Consider knitting for a minute. I learned to knit when I was 10. I wasn’t very good at it at first, but I got better through practice and now I feel confident I can knit anything if I just follow the instructions. There are new and better tools now and lots of interesting techniques out there of which I was completely unaware back when I learned, like circular needles, Entrelac and Moebius knitting for example, but if you gave me those same needles and yarn from 1968 (or 1668 for that matter), I could still knit with them successfully and make something useful. Also, after a knitting interregnum of almost 20 years, I was able to take up my needles and start knitting again as if I had never stopped. K2tog still means knit two together.

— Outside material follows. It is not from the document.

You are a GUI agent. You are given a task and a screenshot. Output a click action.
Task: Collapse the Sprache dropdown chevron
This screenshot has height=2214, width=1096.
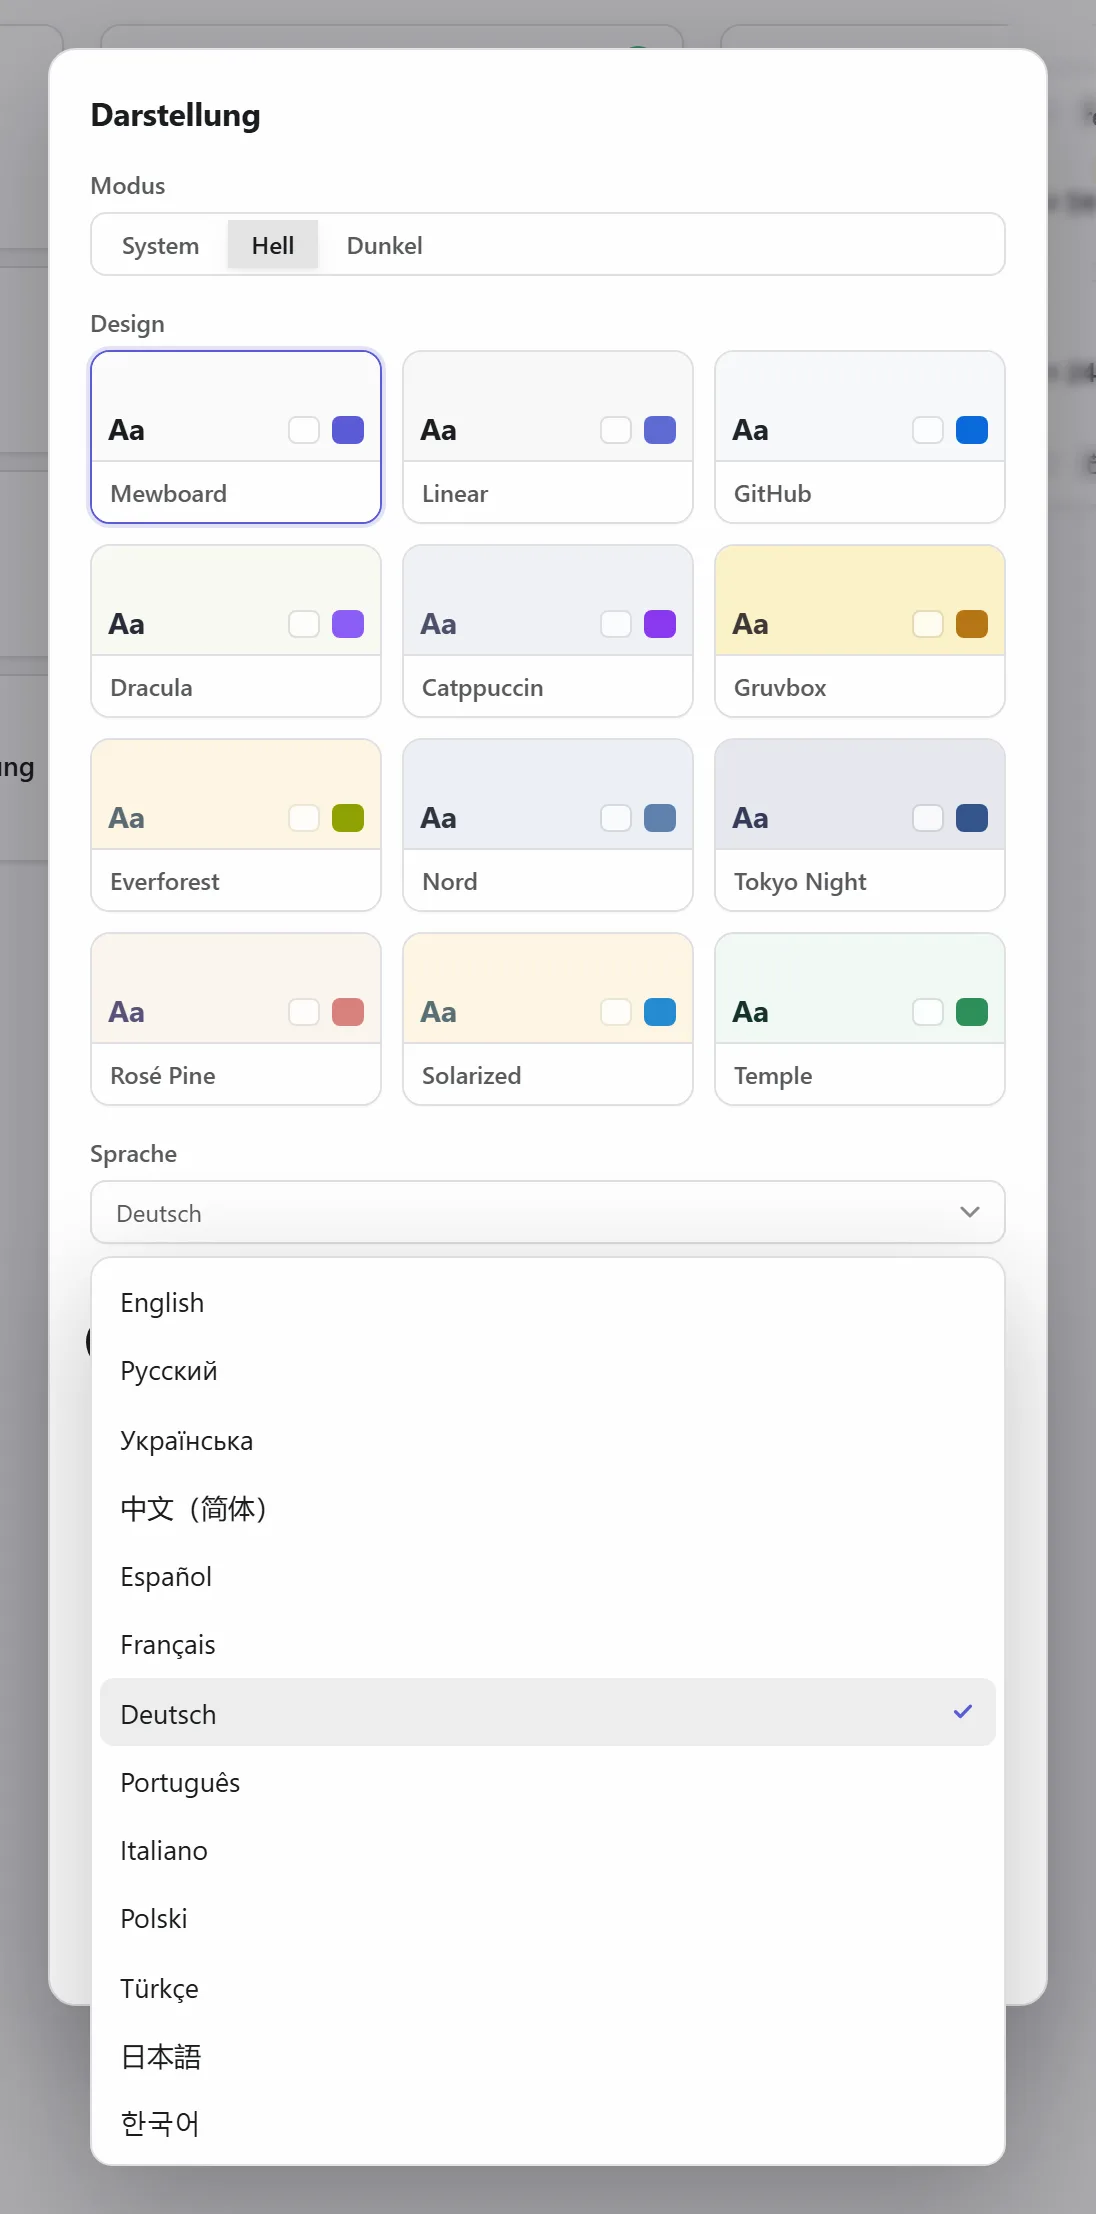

How different with computers: I first started working with computers at 16 in high school and did some simple programming, first in Fortran on CARDS and then Pascal in college. The language, tools and techniques I used then are of absolutely no use to me now and probably would be unrecognizable to anyone under the age of 50. After I took about 8 years off from computers between college and working in a library, I was unable even to start up a computer and make it run a program, much less do anything useful. Unless you use computers every day, you are constantly out of date. Even if you use them every day, you are out of date if you don’t upgrade every program at every opportunity. The new skills required don’t build on the old skills in the virtual world in same way they do in the analog world. Old tools have no utility. There is no mastery built of long experience, there is only the constant fear that the small world of utility you have created for yourself will collapse at any minute if your computer crashes and you will be starting all over again at ground zero in a new world that is several magnitudes more complex than it was last time your computer crashed, taking with it all of it’s comfortable software. This creates a sense of dread looming in the background at all times as you work with the certain knowledge that your skills are woefully out of date and when the inevitable crash comes, you will not be able to do at all what you can easily do now.
This is one of the reasons I prefer knitting, which, by the way, I often describe as the original binary code. Just knit and purl. That’s all there is. Everything is built upon a base of knit and purl, from the simplest cotton washrag to the most complicated Estonian lace shawl. So, I’m going to take a deep breath, shut down the computer, and go finish my latest knitting project, the instructions for which I admittedly downloaded from the Internet, and very easily from the lovely Ravelry.com site. Slip one knitwise and call me in the morning.